Postman argued that, as more and more religious services are broadcast on TV and as pastors are more acquainted with the television medium, the "danger is not that religion has become the content of television shows but that television has become the content of religion" (p.124). Pastors become concerned about providing the kind of worship conducive to television, even if the service is not being televised. Congregations subtly expect to be entertained, even amused. Worship services have jazz music, rap liturgy, and computerized multimedia presentations. One church ran a full-page ad touting its contemporary Saturday evening service called "Church Lite" for college students who wanted to sleep in on Sunday. Other churches use Sunday school curricula like "The Gospel According to the Simpsons" or "The Gospel According to Harry Potter." A Baptist church in Arkansas hired Wacky World Studios in Tampa for a $279,000 makeover of a former chapel into "Toon Town," with buzzers and confetti that explode during joyful celebrations like baptisms; the Sunday school attendance doubled (Labi, 2002). Is this creative reaching out to people in mission or selling one's soul on the altar of popular culture? The answer is not always obvious.
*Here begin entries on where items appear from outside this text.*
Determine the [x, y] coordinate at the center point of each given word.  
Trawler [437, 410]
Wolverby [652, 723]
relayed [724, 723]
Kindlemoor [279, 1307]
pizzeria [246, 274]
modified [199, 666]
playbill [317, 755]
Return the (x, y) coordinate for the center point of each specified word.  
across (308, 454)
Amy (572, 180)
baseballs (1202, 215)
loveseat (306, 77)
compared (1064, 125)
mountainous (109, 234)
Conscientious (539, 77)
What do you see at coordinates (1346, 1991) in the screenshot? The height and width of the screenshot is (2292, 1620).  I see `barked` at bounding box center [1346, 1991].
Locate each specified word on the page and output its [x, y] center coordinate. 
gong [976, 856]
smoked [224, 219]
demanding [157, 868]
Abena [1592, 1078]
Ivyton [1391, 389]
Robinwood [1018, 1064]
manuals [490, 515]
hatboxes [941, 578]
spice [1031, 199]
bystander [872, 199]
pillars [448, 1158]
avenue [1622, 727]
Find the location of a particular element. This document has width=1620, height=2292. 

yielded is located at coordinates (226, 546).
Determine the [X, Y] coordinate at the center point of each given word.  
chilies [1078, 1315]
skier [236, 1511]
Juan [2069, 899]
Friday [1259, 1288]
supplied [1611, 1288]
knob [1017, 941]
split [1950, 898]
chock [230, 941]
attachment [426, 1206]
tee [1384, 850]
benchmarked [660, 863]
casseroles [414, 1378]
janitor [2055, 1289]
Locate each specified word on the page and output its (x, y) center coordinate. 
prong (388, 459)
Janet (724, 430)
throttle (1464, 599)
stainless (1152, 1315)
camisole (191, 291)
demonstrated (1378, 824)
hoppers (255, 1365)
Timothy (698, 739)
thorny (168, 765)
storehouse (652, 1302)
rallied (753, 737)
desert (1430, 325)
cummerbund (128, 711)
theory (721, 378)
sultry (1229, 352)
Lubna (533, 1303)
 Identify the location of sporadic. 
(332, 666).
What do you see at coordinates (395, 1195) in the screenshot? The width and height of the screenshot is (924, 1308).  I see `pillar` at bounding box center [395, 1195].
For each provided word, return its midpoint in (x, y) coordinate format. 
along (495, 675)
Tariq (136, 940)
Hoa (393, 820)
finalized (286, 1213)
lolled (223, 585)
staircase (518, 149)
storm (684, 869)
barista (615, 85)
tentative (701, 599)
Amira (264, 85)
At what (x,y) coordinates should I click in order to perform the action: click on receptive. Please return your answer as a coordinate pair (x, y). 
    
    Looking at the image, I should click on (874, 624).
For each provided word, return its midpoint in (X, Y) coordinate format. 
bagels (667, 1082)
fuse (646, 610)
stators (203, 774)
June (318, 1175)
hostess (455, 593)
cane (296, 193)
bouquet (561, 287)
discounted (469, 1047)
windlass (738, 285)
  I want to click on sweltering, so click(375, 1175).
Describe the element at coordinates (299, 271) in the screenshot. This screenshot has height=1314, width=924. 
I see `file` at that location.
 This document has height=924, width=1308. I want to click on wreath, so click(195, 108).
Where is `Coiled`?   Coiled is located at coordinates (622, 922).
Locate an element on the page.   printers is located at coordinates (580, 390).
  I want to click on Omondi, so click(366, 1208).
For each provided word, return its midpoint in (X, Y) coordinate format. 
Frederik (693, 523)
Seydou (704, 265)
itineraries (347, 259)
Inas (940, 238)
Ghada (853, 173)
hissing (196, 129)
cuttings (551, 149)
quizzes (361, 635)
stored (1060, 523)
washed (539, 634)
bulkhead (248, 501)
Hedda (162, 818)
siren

Places of worship have no particular sacred character, because one can worship through TV while at home. One congregation worships regularly in a former roller rink, another in an old laundromat, whereas yet another rents space on Sunday mornings in a large university classroom. There is no sense of the sacred, as was found most strikingly in the magnificent cathedrals of Europe. Thus, behavior in the house of worship is no different than it is anywhere else. Has television contributed to this change?

Wow. Folks, this is a class at the University of Florida. We may win a sports championship here and there but we sure as heck don't win theological debates and we certainly wouldn't be considered anything less than a liberal school. This wasn't an article I copied from an, oh what are they calling them these days..."over-religious, Pharisaical blogging-coward." Nope. Straight from the mouth of Richard Jackson Harris in his book A Cognitive Psychology of Mass Communication. Even the psychologists are picking up on what most of American Christianity is letting happen right before their eyes. He did a FANTASTIC job of pointing out the danger and absurdity of the "emergent" philosophy of "let's just get them here in any way that we can!" There are consequences of that, and it usually results in the compromising of truth. Harris said it himself, the only way to get the needed audience (or as we have heard by leaders of these places referred to as "their numbers") is to offer what it is their audience wants...and well, let's be honest that usually isn't to hear they are a sinner and that without Christ they are storing up for themselves jars of wrath from a Holy and righteous God. The Gospel of Jesus Christ of the scriptures was a very offensive thing to the world 2007 years ago, so offensive in fact that they killed Him. So we must ask what Richard Harris asks in his book: have we sold our souls to the altar of pop culture in order to become friends with the world? Do you see the danger?

Many people will read this and call me judgmental, but I'm seriously just calling it like it is. As the church becomes more and more like the world, its hard to point out which is which....and as Richard Harris proves right here, it doesn't take a John MacArthur or a R.C. Sproul to see it. America is doing an excellent job of letting pop culture infiltrate the very doors of the church (little "c"). I am not saying that in order for a church to grow and be big that they must be doing something wrong (nor do I think it is wrong for a church to meet in a rented out space), I am simply saying when the cases in which they do so involves conforming to this world, it is doing the very thing that God hates. But despite all of this, God has and will continue to preserve and protect His Church (big "C") in the midst of a world that insists on exchanging a truth for a lie, and for that I am very grateful.